= Beginning of Section =

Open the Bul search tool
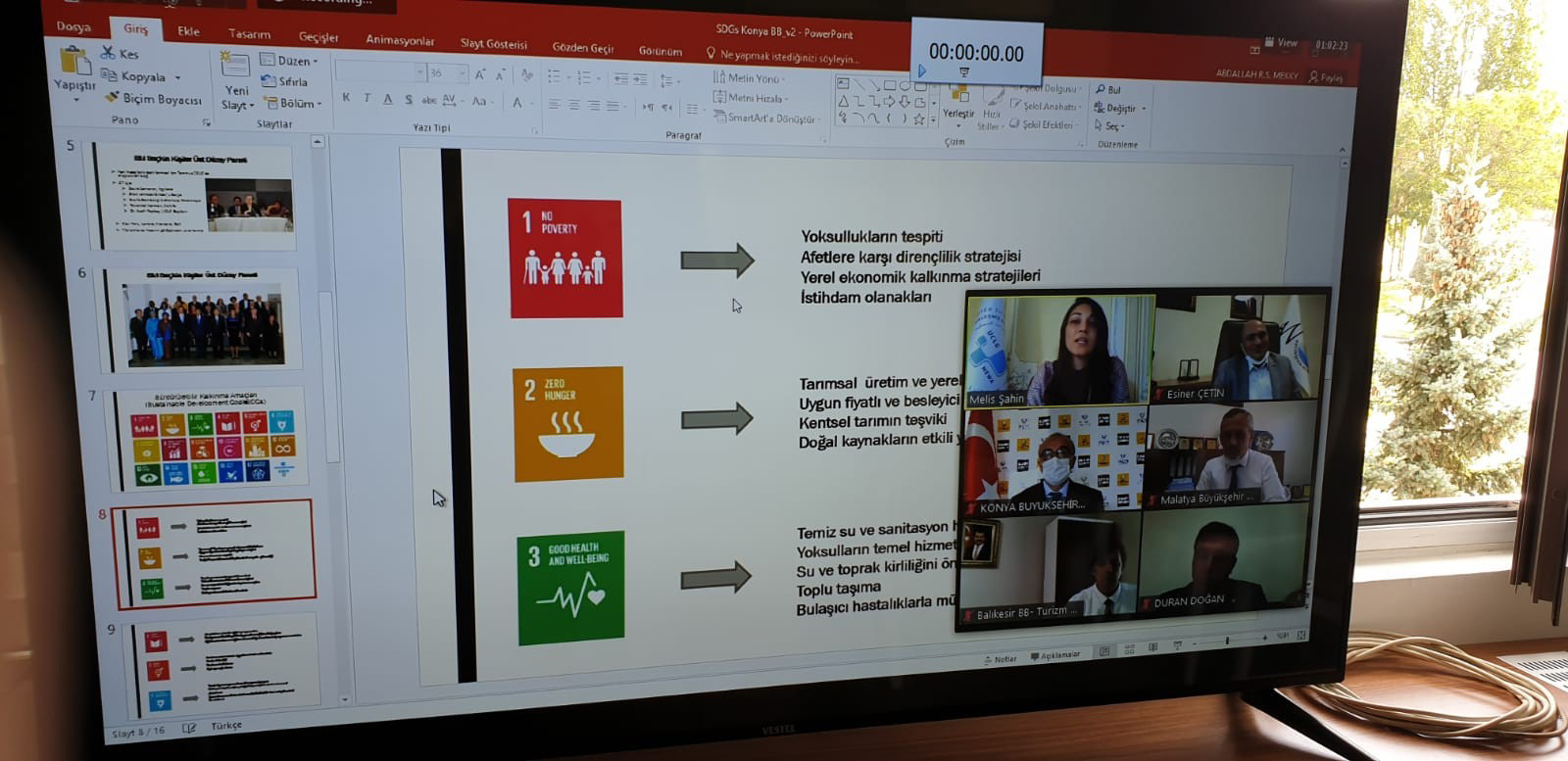Viewport: 1568px width, 761px height. tap(1108, 89)
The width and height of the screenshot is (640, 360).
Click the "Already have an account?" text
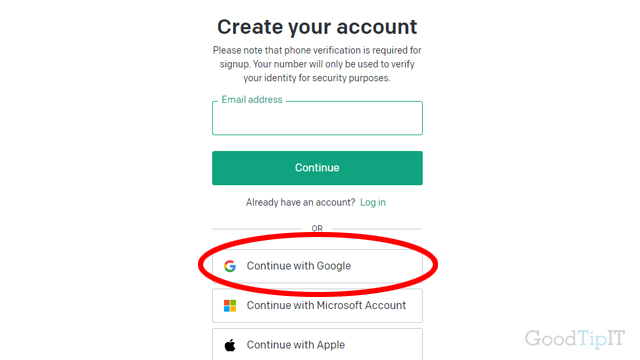click(300, 202)
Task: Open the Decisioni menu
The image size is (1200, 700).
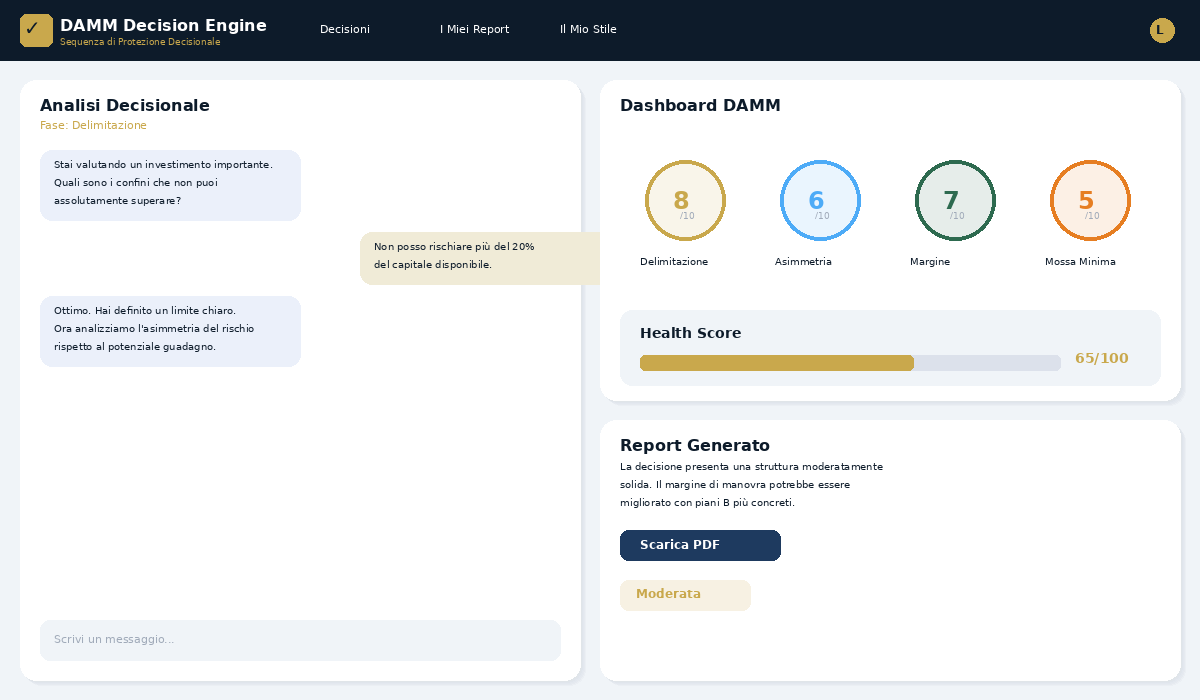Action: pyautogui.click(x=345, y=30)
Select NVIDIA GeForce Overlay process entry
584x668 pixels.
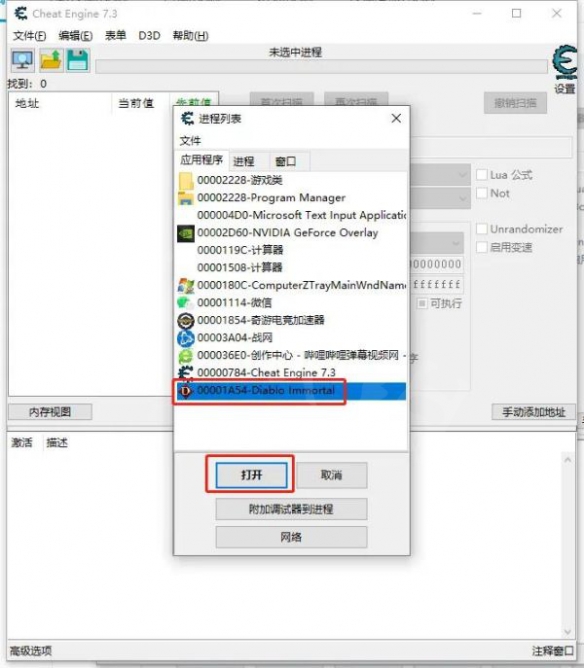(291, 233)
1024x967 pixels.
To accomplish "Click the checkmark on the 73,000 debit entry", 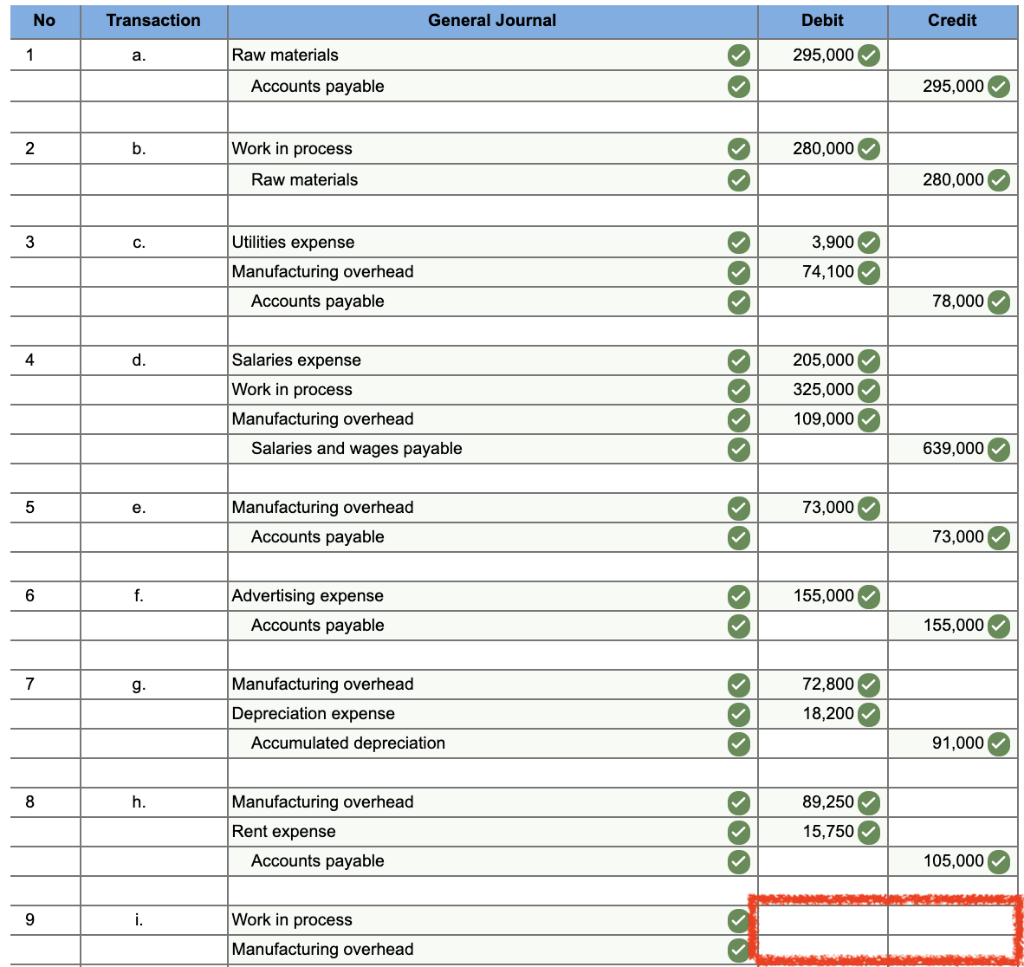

= End of Section =

**Work required:**
Repeat all of the entries above exactly. Keep pictures out of it.

**Finished exercise:**
Open the Bul search tool
Viewport: 1568px width, 761px height. tap(1108, 89)
The width and height of the screenshot is (640, 360).
Click the "Already have an account?" text
click(300, 202)
Task: Open the Decisioni menu
The image size is (1200, 700).
Action: pyautogui.click(x=345, y=30)
Select NVIDIA GeForce Overlay process entry
584x668 pixels.
(291, 233)
1024x967 pixels.
To accomplish "Click the checkmark on the 73,000 debit entry", 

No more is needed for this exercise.